孟舒
孟 舒(もう じょ、生没年不詳)は、古代中国の漢の官吏である。趙国の郎中(? - 前198年)、雲中郡守(前198年から十数年間、前180年頃 - ?)。
事績
[編集]漢の高祖劉邦が領土を割いて作った諸国のうちに趙国があり、孟舒は趙王張敖の臣下であった。趙の重臣貫高らは、高祖8年(紀元前199年)の冬に劉邦を暗殺しようと企てたが、失敗し、翌年にそれが露見した。王も罪に問われて護送された。そのとき高祖は、趙王に随行する者がいれば三族まで罪にすると詔した。しかし、郎中の田叔と孟舒ら十余人[1]は、自ら頭を剃り、奴隷用の赤い服を着て、首かせをはめ、王家の奴と称して付き従った[2]。

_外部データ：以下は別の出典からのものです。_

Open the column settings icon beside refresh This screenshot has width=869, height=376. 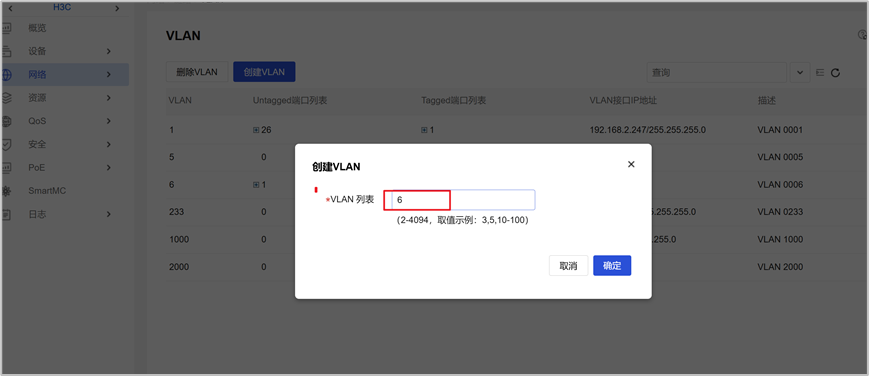820,73
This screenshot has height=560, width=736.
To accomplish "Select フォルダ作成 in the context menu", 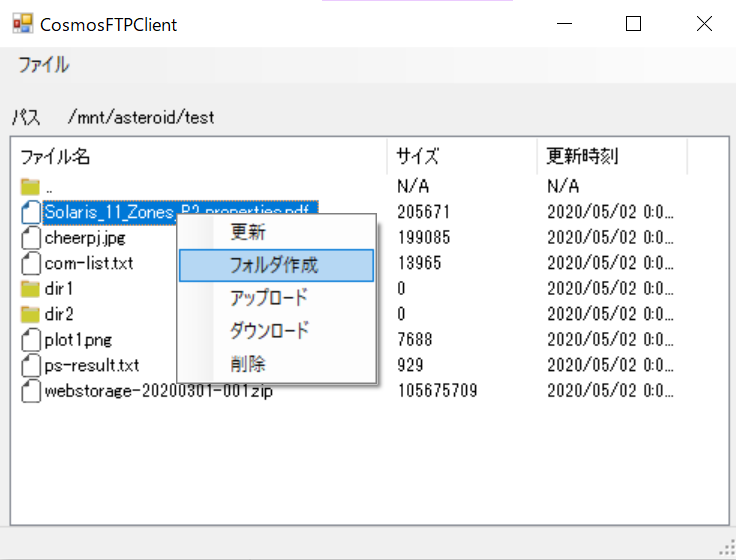I will point(274,265).
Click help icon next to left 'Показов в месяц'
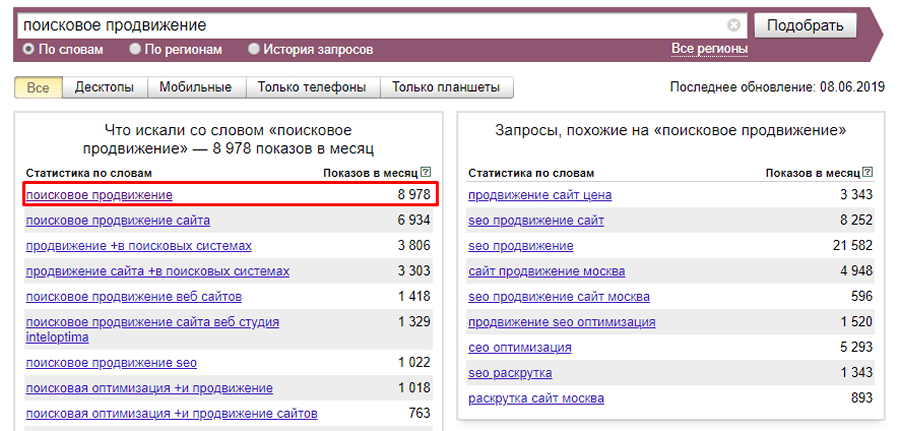 tap(426, 172)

後に趙王が謀反に関与してしなかったことが判明し、張敖は王から宣平侯に落とされることになった。張敖は随行した者たちを皇帝に推挙した。劉邦は田叔・孟舒らと会って話し、漢の廷臣で彼らの右に出るものはいないとして、みな郡守か諸侯の相に任命した[3]。後述の田叔の説明から、おそらくこのとき孟舒は雲中郡の郡守になったと考えられる。

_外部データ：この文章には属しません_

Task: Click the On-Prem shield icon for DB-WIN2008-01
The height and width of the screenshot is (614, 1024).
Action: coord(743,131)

文帝は、即位してから(紀元前180年頃)、田叔の才能を見込んで「長者」を推薦するよう求めた。田叔は「元の雲中守孟舒が長者です」と言った。文帝は、「先帝が孟舒を雲中において10年余りだったが、匈奴がいつも侵入した。孟舒は堅く守ることができず、士卒数百人が無駄に戦死した。長者は人を殺すものか」と言った。田叔は叩頭して「貫高らが謀反したとき、天子は、趙の人があえて張王に随行すれば三族を罪するという詔を下しました。しかるに孟舒は自ら頭を剃り首かせをはめて張王に随行し、死ぬつもりでいました。雲中守になろうと知っていたでしょうか。漢と楚が対立し、士卒が疲弊して、匈奴の冒頓が新たに北の夷を征服し辺境を荒らしました。孟舒は士卒が疲弊していることを知っており、言い出すことができなかったのに、士は争って城に臨み、子が父のため、弟が兄のためにするように敵と戦い、死者が数百人になりました。孟舒が戦いに駆り立てたわけではありません」。文帝は孟舒を賢いと認め、ふたたび召して雲中守とした[4]。